• [Exercise goal] Give back the full data, unchanged and complete.

_ _ _ _ _ _ _

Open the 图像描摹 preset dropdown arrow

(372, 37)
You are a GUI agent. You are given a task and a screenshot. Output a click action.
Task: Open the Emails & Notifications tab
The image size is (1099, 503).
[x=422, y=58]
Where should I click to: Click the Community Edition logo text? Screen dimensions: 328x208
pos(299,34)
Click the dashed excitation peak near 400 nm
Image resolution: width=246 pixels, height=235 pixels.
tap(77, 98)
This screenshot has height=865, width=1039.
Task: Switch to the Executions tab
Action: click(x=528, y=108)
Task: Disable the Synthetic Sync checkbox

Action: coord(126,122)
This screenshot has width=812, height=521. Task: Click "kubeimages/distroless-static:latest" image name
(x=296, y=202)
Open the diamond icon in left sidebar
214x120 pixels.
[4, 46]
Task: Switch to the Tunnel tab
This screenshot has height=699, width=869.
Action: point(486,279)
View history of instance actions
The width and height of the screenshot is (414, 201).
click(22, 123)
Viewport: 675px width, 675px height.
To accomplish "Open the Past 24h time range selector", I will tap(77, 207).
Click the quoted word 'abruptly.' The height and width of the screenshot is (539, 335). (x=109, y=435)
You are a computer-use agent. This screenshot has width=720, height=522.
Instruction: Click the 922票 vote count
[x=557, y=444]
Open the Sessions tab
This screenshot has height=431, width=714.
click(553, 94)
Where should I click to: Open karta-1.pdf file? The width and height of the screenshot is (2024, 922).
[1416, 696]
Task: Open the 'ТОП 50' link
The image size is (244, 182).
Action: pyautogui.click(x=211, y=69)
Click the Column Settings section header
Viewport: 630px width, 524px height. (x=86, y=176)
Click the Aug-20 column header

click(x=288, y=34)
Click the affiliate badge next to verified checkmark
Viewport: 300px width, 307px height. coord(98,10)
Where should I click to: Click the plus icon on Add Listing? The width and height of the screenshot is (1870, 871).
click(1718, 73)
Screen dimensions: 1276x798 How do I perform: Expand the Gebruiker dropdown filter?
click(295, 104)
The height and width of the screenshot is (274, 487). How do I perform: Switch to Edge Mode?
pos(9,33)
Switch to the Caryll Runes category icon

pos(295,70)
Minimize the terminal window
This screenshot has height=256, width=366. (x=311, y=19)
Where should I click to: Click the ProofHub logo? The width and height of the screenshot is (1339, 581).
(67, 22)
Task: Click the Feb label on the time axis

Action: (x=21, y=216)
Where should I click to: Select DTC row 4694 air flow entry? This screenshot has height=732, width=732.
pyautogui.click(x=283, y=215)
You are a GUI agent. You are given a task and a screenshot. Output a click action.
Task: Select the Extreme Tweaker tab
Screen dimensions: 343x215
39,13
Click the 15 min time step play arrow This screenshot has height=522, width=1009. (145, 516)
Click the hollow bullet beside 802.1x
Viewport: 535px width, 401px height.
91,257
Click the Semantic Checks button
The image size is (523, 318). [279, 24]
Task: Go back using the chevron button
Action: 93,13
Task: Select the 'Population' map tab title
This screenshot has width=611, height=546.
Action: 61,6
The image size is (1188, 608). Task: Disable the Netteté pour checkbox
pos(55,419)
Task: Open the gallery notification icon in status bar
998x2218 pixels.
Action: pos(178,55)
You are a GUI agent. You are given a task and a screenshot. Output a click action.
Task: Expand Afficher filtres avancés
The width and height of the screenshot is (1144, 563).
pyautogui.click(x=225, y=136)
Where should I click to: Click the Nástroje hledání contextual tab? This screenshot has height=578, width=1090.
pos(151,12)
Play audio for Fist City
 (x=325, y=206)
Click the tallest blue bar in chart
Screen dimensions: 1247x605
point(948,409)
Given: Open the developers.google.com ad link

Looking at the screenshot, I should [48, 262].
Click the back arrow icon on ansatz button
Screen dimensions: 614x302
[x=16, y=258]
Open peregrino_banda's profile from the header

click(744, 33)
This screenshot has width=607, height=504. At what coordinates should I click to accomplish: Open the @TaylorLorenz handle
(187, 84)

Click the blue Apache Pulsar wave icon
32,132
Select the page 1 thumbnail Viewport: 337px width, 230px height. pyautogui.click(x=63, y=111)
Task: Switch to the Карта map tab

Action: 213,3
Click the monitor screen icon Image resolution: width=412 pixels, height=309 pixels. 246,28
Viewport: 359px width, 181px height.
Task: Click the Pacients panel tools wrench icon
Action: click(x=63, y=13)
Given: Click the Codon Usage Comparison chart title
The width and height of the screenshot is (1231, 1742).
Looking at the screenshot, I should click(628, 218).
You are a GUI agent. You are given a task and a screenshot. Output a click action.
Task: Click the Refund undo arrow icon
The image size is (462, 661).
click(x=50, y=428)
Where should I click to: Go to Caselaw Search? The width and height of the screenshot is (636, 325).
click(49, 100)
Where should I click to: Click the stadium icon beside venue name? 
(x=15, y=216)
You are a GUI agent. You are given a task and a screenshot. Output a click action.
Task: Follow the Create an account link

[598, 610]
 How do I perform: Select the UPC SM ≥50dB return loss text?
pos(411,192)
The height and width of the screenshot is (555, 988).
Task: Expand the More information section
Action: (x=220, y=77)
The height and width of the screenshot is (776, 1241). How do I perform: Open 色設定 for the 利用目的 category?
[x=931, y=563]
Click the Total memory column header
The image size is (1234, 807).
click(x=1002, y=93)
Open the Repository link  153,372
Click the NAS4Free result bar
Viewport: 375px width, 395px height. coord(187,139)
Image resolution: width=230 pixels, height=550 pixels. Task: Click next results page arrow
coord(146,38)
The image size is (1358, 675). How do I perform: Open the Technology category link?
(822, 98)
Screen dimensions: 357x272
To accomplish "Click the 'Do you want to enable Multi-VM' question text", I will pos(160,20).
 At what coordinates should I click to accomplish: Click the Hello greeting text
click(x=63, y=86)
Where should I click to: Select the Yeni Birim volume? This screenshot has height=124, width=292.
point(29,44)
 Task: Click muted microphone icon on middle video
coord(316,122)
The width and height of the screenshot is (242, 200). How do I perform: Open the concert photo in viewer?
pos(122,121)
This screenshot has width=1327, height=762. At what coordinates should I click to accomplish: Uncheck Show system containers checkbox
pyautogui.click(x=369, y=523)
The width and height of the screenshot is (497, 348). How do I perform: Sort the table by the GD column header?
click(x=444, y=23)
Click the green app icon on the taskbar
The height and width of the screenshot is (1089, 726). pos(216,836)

_ _ _ _ _ _ _

• [Solution to the problem]
Open the 图像描摹 preset dropdown arrow

(372, 37)
You are a GUI agent. You are given a task and a screenshot. Output a click action.
Task: Open the Emails & Notifications tab
The image size is (1099, 503).
[x=422, y=58]
Where should I click to: Click the Community Edition logo text? Screen dimensions: 328x208
pos(299,34)
Click the dashed excitation peak near 400 nm
Image resolution: width=246 pixels, height=235 pixels.
tap(77, 98)
This screenshot has height=865, width=1039.
Task: Switch to the Executions tab
Action: click(x=528, y=108)
Task: Disable the Synthetic Sync checkbox

Action: coord(126,122)
This screenshot has width=812, height=521. Task: Click "kubeimages/distroless-static:latest" image name
(x=296, y=202)
Open the diamond icon in left sidebar
214x120 pixels.
[4, 46]
Task: Switch to the Tunnel tab
This screenshot has height=699, width=869.
Action: point(486,279)
View history of instance actions
The width and height of the screenshot is (414, 201).
click(22, 123)
Viewport: 675px width, 675px height.
To accomplish "Open the Past 24h time range selector", I will tap(77, 207).
Click the quoted word 'abruptly.' The height and width of the screenshot is (539, 335). (x=109, y=435)
You are a computer-use agent. This screenshot has width=720, height=522.
Instruction: Click the 922票 vote count
[x=557, y=444]
Open the Sessions tab
This screenshot has height=431, width=714.
click(553, 94)
Where should I click to: Open karta-1.pdf file? The width and height of the screenshot is (2024, 922).
[1416, 696]
Task: Open the 'ТОП 50' link
The image size is (244, 182).
Action: pyautogui.click(x=211, y=69)
Click the Column Settings section header
Viewport: 630px width, 524px height. (x=86, y=176)
Click the Aug-20 column header

click(x=288, y=34)
Click the affiliate badge next to verified checkmark
Viewport: 300px width, 307px height. coord(98,10)
Where should I click to: Click the plus icon on Add Listing? The width and height of the screenshot is (1870, 871).
click(1718, 73)
Screen dimensions: 1276x798 How do I perform: Expand the Gebruiker dropdown filter?
click(295, 104)
The height and width of the screenshot is (274, 487). How do I perform: Switch to Edge Mode?
pos(9,33)
Switch to the Caryll Runes category icon

pos(295,70)
Minimize the terminal window
This screenshot has height=256, width=366. (x=311, y=19)
Where should I click to: Click the ProofHub logo? The width and height of the screenshot is (1339, 581).
(67, 22)
Task: Click the Feb label on the time axis

Action: (x=21, y=216)
Where should I click to: Select DTC row 4694 air flow entry? This screenshot has height=732, width=732.
pyautogui.click(x=283, y=215)
You are a GUI agent. You are given a task and a screenshot. Output a click action.
Task: Select the Extreme Tweaker tab
Screen dimensions: 343x215
39,13
Click the 15 min time step play arrow This screenshot has height=522, width=1009. (145, 516)
Click the hollow bullet beside 802.1x
Viewport: 535px width, 401px height.
91,257
Click the Semantic Checks button
The image size is (523, 318). [279, 24]
Task: Go back using the chevron button
Action: 93,13
Task: Select the 'Population' map tab title
This screenshot has width=611, height=546.
Action: 61,6
The image size is (1188, 608). Task: Disable the Netteté pour checkbox
pos(55,419)
Task: Open the gallery notification icon in status bar
998x2218 pixels.
Action: pos(178,55)
You are a GUI agent. You are given a task and a screenshot. Output a click action.
Task: Expand Afficher filtres avancés
The width and height of the screenshot is (1144, 563).
pyautogui.click(x=225, y=136)
Where should I click to: Click the Nástroje hledání contextual tab? This screenshot has height=578, width=1090.
pos(151,12)
Play audio for Fist City
 (x=325, y=206)
Click the tallest blue bar in chart
Screen dimensions: 1247x605
point(948,409)
Given: Open the developers.google.com ad link

Looking at the screenshot, I should [48, 262].
Click the back arrow icon on ansatz button
Screen dimensions: 614x302
[x=16, y=258]
Open peregrino_banda's profile from the header

click(744, 33)
This screenshot has width=607, height=504. At what coordinates should I click to accomplish: Open the @TaylorLorenz handle
(187, 84)

Click the blue Apache Pulsar wave icon
32,132
Select the page 1 thumbnail Viewport: 337px width, 230px height. pyautogui.click(x=63, y=111)
Task: Switch to the Карта map tab

Action: 213,3
Click the monitor screen icon Image resolution: width=412 pixels, height=309 pixels. 246,28
Viewport: 359px width, 181px height.
Task: Click the Pacients panel tools wrench icon
Action: click(x=63, y=13)
Given: Click the Codon Usage Comparison chart title
The width and height of the screenshot is (1231, 1742).
Looking at the screenshot, I should click(628, 218).
You are a GUI agent. You are given a task and a screenshot. Output a click action.
Task: Click the Refund undo arrow icon
The image size is (462, 661).
click(x=50, y=428)
Where should I click to: Go to Caselaw Search? The width and height of the screenshot is (636, 325).
click(49, 100)
Where should I click to: Click the stadium icon beside venue name? 
(x=15, y=216)
You are a GUI agent. You are given a task and a screenshot. Output a click action.
Task: Follow the Create an account link

[598, 610]
 How do I perform: Select the UPC SM ≥50dB return loss text?
pos(411,192)
The height and width of the screenshot is (555, 988).
Task: Expand the More information section
Action: (x=220, y=77)
The height and width of the screenshot is (776, 1241). How do I perform: Open 色設定 for the 利用目的 category?
[x=931, y=563]
Click the Total memory column header
The image size is (1234, 807).
click(x=1002, y=93)
Open the Repository link  153,372
Click the NAS4Free result bar
Viewport: 375px width, 395px height. coord(187,139)
Image resolution: width=230 pixels, height=550 pixels. Task: Click next results page arrow
coord(146,38)
The image size is (1358, 675). How do I perform: Open the Technology category link?
(822, 98)
Screen dimensions: 357x272
To accomplish "Click the 'Do you want to enable Multi-VM' question text", I will pos(160,20).
 At what coordinates should I click to accomplish: Click the Hello greeting text
click(x=63, y=86)
Where should I click to: Select the Yeni Birim volume? This screenshot has height=124, width=292.
point(29,44)
 Task: Click muted microphone icon on middle video
coord(316,122)
The width and height of the screenshot is (242, 200). How do I perform: Open the concert photo in viewer?
pos(122,121)
This screenshot has width=1327, height=762. At what coordinates should I click to accomplish: Uncheck Show system containers checkbox
pyautogui.click(x=369, y=523)
The width and height of the screenshot is (497, 348). How do I perform: Sort the table by the GD column header?
click(x=444, y=23)
Click the green app icon on the taskbar
The height and width of the screenshot is (1089, 726). pos(216,836)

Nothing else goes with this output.